(Given records begins)

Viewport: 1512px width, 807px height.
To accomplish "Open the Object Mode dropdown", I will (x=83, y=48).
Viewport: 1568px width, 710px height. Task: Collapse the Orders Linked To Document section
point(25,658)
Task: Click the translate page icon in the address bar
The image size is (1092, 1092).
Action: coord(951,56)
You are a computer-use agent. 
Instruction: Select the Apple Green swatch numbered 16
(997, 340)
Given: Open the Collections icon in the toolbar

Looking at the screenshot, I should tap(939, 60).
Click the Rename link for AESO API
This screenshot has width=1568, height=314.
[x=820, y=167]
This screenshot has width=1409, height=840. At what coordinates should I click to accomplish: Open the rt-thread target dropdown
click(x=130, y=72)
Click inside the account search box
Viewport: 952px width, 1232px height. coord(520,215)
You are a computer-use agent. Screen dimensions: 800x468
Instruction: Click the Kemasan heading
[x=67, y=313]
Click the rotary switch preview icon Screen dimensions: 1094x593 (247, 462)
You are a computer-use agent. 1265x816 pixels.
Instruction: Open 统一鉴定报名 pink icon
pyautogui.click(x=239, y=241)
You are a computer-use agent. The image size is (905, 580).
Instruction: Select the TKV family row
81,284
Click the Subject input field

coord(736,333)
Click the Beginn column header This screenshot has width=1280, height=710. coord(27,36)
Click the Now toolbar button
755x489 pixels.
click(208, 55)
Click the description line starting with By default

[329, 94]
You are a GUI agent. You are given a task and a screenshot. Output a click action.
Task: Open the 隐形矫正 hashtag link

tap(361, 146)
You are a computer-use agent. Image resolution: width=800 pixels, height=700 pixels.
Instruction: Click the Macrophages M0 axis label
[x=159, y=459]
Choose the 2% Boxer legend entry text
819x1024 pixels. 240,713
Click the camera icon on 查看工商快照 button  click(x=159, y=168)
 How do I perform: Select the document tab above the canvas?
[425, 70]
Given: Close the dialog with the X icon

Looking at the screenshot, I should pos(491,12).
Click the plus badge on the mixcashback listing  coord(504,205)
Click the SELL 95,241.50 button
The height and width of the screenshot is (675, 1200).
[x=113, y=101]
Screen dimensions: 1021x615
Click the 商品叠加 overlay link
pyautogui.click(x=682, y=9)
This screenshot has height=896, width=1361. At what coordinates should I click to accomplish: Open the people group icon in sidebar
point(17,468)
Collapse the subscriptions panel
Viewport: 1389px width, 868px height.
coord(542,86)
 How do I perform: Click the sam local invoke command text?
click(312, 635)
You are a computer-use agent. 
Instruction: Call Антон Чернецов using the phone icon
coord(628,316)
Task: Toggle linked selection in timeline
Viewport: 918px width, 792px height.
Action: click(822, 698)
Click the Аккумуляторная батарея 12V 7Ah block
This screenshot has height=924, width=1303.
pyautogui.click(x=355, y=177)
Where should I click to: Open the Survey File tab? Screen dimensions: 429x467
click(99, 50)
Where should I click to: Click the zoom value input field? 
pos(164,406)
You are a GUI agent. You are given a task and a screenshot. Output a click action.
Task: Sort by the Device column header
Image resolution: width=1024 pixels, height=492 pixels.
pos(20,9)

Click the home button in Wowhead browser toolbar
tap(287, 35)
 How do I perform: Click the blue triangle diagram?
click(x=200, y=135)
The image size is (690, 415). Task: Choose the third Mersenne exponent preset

(Given records ends)

Write out all of the records above exactly as they appear.

Viewport: 1512px width, 807px height.
To accomplish "Open the Object Mode dropdown", I will (x=83, y=48).
Viewport: 1568px width, 710px height. Task: Collapse the Orders Linked To Document section
point(25,658)
Task: Click the translate page icon in the address bar
The image size is (1092, 1092).
Action: coord(951,56)
You are a computer-use agent. 
Instruction: Select the Apple Green swatch numbered 16
(997, 340)
Given: Open the Collections icon in the toolbar

Looking at the screenshot, I should tap(939, 60).
Click the Rename link for AESO API
This screenshot has width=1568, height=314.
[x=820, y=167]
This screenshot has width=1409, height=840. At what coordinates should I click to accomplish: Open the rt-thread target dropdown
click(x=130, y=72)
Click inside the account search box
Viewport: 952px width, 1232px height. coord(520,215)
You are a computer-use agent. Screen dimensions: 800x468
Instruction: Click the Kemasan heading
[x=67, y=313]
Click the rotary switch preview icon Screen dimensions: 1094x593 (247, 462)
You are a computer-use agent. 1265x816 pixels.
Instruction: Open 统一鉴定报名 pink icon
pyautogui.click(x=239, y=241)
You are a computer-use agent. The image size is (905, 580).
Instruction: Select the TKV family row
81,284
Click the Subject input field

coord(736,333)
Click the Beginn column header This screenshot has width=1280, height=710. coord(27,36)
Click the Now toolbar button
755x489 pixels.
click(208, 55)
Click the description line starting with By default

[329, 94]
You are a GUI agent. You are given a task and a screenshot. Output a click action.
Task: Open the 隐形矫正 hashtag link

tap(361, 146)
You are a computer-use agent. Image resolution: width=800 pixels, height=700 pixels.
Instruction: Click the Macrophages M0 axis label
[x=159, y=459]
Choose the 2% Boxer legend entry text
819x1024 pixels. 240,713
Click the camera icon on 查看工商快照 button  click(x=159, y=168)
 How do I perform: Select the document tab above the canvas?
[425, 70]
Given: Close the dialog with the X icon

Looking at the screenshot, I should pos(491,12).
Click the plus badge on the mixcashback listing  coord(504,205)
Click the SELL 95,241.50 button
The height and width of the screenshot is (675, 1200).
[x=113, y=101]
Screen dimensions: 1021x615
Click the 商品叠加 overlay link
pyautogui.click(x=682, y=9)
This screenshot has height=896, width=1361. At what coordinates should I click to accomplish: Open the people group icon in sidebar
point(17,468)
Collapse the subscriptions panel
Viewport: 1389px width, 868px height.
coord(542,86)
 How do I perform: Click the sam local invoke command text?
click(312, 635)
You are a computer-use agent. 
Instruction: Call Антон Чернецов using the phone icon
coord(628,316)
Task: Toggle linked selection in timeline
Viewport: 918px width, 792px height.
Action: click(822, 698)
Click the Аккумуляторная батарея 12V 7Ah block
This screenshot has height=924, width=1303.
pyautogui.click(x=355, y=177)
Where should I click to: Open the Survey File tab? Screen dimensions: 429x467
click(99, 50)
Where should I click to: Click the zoom value input field? 
pos(164,406)
You are a GUI agent. You are given a task and a screenshot. Output a click action.
Task: Sort by the Device column header
Image resolution: width=1024 pixels, height=492 pixels.
pos(20,9)

Click the home button in Wowhead browser toolbar
tap(287, 35)
 How do I perform: Click the blue triangle diagram?
click(x=200, y=135)
The image size is (690, 415). Task: Choose the third Mersenne exponent preset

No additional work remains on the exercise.